Utilities are already facing the trials of accommodating intermittent wind and solar energies. Wind and solar made up about 60 percent of electricity added to the grid in 2016, and the two could top out at 30,000 MW in 2021. Much of that growth will be utility-scale plants, but the real power disruptions may come from onsite generation, where companies generate their power and deliver it via localized microgrids that will continue to eat into the revenue of utilities.

In the face of all of these well-known disrupters, the cannabis industry is poised to present utilities with unexpected good news: a possible reprieve, but one with strings attached.

Starved for Data

One objective of the cannabis sector and utilities alike is to understand the extent of the new sector's energy use and begin the process of gathering data. In fact, an online tool from the Resource Innovation Institute called the Cannabis PowerScore lets growers input their data and calculate the amount of energy they use. They can then compare their energy consumption to other growers. Doing so also gives utilities a better grasp of the added demand they will need to meet to accommodate the industry.

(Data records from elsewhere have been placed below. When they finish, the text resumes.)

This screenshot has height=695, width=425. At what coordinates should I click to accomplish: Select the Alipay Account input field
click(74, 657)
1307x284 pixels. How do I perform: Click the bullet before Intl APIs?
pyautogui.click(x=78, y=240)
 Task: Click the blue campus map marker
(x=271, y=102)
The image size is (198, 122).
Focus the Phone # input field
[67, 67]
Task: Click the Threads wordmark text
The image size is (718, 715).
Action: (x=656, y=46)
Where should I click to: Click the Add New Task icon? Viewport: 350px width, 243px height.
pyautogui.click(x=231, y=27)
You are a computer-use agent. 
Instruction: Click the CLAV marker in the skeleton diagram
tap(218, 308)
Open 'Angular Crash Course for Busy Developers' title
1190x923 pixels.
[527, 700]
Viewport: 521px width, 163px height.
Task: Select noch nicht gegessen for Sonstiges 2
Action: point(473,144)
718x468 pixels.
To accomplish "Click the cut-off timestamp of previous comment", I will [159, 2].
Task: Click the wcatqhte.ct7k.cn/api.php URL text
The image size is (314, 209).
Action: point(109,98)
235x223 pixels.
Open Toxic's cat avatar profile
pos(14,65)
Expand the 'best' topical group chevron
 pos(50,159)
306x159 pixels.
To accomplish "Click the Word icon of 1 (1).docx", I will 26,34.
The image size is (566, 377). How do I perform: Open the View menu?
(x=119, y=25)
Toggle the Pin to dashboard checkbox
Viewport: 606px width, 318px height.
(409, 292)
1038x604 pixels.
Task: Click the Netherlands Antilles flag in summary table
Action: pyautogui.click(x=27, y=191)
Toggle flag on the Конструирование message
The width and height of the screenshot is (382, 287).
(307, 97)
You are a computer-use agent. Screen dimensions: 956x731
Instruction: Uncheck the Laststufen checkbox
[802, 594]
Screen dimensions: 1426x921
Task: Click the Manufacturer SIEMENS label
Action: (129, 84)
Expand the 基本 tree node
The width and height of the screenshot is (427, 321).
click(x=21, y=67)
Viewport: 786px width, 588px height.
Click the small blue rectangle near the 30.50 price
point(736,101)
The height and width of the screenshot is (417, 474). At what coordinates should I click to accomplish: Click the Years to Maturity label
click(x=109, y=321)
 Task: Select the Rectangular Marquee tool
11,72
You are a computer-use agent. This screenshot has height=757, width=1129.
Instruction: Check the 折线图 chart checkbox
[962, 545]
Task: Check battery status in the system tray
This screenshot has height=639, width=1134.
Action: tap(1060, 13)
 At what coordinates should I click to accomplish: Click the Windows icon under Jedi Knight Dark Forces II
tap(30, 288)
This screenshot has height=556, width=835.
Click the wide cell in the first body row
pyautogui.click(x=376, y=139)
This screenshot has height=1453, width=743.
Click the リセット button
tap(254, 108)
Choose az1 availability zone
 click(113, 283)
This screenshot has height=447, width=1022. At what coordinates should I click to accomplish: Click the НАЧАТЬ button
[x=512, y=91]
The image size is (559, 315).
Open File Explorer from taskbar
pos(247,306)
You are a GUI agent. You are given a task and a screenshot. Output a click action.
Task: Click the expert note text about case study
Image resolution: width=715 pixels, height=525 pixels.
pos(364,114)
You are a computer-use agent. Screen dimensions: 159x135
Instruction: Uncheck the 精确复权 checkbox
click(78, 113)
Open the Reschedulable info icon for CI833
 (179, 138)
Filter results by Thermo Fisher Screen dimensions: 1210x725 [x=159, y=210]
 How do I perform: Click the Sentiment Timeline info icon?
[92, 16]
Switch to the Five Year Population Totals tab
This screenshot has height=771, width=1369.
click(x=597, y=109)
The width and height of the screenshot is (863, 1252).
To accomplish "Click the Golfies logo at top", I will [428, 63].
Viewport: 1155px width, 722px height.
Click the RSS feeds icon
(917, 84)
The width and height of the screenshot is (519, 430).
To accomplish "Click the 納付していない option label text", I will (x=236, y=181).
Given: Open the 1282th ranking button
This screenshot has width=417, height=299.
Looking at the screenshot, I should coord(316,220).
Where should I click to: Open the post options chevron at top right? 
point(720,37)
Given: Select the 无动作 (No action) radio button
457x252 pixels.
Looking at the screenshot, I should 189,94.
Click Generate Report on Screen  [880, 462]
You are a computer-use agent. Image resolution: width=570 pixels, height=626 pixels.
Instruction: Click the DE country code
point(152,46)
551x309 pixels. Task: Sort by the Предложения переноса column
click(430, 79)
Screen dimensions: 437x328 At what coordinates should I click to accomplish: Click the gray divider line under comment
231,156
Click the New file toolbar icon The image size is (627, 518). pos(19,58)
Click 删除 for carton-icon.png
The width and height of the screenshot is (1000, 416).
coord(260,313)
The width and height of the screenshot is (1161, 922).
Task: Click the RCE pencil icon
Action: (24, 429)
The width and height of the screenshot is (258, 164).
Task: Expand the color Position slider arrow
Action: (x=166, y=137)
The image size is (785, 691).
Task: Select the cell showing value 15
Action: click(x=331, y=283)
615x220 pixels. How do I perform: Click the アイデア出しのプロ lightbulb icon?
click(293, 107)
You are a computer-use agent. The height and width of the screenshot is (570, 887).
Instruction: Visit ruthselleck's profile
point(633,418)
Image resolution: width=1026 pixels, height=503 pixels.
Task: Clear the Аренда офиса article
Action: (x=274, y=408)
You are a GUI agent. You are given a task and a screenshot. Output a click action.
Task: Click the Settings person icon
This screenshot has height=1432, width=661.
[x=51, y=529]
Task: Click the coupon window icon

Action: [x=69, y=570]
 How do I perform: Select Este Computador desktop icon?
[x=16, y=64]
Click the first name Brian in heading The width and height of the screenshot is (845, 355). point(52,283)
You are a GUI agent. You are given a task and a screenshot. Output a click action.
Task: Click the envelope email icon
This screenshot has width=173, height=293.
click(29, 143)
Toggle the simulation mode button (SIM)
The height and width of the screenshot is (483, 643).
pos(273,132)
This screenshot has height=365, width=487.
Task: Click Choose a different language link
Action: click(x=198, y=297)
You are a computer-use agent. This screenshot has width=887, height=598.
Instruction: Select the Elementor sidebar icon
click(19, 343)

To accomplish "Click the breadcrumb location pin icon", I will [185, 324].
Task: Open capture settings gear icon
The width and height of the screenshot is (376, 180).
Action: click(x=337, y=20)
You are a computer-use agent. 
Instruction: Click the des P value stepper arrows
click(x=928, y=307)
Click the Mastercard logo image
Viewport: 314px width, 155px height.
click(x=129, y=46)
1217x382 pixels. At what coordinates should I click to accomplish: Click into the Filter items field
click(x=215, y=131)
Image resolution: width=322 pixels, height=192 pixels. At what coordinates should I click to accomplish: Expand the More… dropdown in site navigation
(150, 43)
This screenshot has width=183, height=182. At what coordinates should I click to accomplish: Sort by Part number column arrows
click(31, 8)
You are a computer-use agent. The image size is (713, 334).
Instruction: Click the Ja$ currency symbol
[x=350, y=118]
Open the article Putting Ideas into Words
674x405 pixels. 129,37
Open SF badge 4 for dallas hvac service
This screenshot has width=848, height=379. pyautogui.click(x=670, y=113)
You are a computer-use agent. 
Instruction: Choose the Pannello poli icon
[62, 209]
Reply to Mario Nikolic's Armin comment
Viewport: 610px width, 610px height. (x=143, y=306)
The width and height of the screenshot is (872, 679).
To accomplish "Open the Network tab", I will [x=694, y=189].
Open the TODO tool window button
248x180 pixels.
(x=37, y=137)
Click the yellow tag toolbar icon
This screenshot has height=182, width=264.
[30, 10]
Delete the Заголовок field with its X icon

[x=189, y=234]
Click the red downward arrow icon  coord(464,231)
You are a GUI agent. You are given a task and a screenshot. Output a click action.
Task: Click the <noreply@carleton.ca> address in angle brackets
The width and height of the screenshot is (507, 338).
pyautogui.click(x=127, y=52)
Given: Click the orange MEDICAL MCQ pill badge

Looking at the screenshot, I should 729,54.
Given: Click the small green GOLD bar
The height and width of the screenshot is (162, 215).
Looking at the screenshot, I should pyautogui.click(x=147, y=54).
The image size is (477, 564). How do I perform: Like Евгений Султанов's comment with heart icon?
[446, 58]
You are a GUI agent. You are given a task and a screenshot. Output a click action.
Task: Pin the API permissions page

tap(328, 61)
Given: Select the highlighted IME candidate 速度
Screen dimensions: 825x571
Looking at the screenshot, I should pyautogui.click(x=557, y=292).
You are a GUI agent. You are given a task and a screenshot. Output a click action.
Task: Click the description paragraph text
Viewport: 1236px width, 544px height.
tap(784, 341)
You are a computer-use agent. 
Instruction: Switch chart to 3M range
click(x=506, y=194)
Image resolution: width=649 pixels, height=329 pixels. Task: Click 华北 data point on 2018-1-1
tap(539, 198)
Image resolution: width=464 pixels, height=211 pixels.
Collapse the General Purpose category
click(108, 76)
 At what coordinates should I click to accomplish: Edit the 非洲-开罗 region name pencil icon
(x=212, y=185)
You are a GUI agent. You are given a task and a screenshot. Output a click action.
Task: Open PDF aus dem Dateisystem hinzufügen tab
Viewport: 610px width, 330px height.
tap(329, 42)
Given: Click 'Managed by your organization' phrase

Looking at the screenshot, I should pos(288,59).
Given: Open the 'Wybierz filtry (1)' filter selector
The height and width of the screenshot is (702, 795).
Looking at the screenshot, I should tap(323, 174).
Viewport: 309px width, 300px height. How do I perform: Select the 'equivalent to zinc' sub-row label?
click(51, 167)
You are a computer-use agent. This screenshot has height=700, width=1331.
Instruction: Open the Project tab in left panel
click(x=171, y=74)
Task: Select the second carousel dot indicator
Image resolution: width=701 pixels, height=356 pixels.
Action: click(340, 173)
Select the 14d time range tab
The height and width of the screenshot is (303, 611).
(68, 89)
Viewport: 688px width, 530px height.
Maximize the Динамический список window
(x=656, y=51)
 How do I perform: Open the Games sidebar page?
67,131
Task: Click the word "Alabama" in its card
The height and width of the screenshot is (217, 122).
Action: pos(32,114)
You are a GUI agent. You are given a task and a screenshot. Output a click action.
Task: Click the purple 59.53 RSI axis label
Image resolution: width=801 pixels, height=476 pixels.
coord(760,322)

The cannabis sector has been power hungry for a few years now. In 2012, Evan Mills, a staff scientist at the Lawrence Berkeley National Laboratory, estimated that growing marijuana indoors—the ideal setting for such crops—made up as much as 1 percent of electricity use nationwide. That comes to $6 billion a year and amounts to 15 million tons of greenhouse gases.

The Northwest Power and Conservation Council, which strives to support environmentally friendly energy projects in the Columbia River Basin, forecasts that indoor developers of cannabis will consume a regional load of 180–300 MW on average by 2035. It is less than half that now.

"That amount of power is roughly equal to the annual electricity use of 126,000–204,000 Northwest homes," adds John Harrison, in a blog for the Northwest Council.

Marijuana demand is expected to grow, and it is now considered a $3.5 billion industry. About 30 jurisdictions across the country have legalized it for medical or recreational uses. Just about all of that is grown indoors—not just because it initially had to be out of sight, but also because those are the best conditions to cultivate the crop. As such, each operation requires as many as 12 hours of light a day, depending on the stage of the grow cycle, as well as constant heating, ventilation, and air conditioning. To that end, both producers and utilities alike seek accurate data to better understand the power disruptions the industry poses.

Consider that in 2015, Colorado's marijuana industry consumed 300 GWh of electricity. In Denver alone, that was more than 2 percent of the annual energy demand.

Befriending Utilities

A key reason why cannabis producers like to cultivate their crop indoors is because they can avoid using pesticides, which saves them money. But in order for them to cut the cost of indoor operations, Xcel Energy's Gabriel Romero tells the Guardian, they have to reduce their lighting expense, which currently makes up 80 percent of their electricity usage. The best way is to convert to LED lighting.

LEDs do have drawbacks, however. "Growers tell us that [the growing cycle] takes an extra four weeks with LEDs, and to them it's just not worth it from a financial standpoint," Romero says.

For their part, utilities now have a relatively new industry that is demanding electricity and increasing their revenues, all at a time when new technologies have cut into such energy usage. But those power companies recognize that they must still work with their newfound clients to control consumption and ensure they maintain adequate capacity to meet the new demand.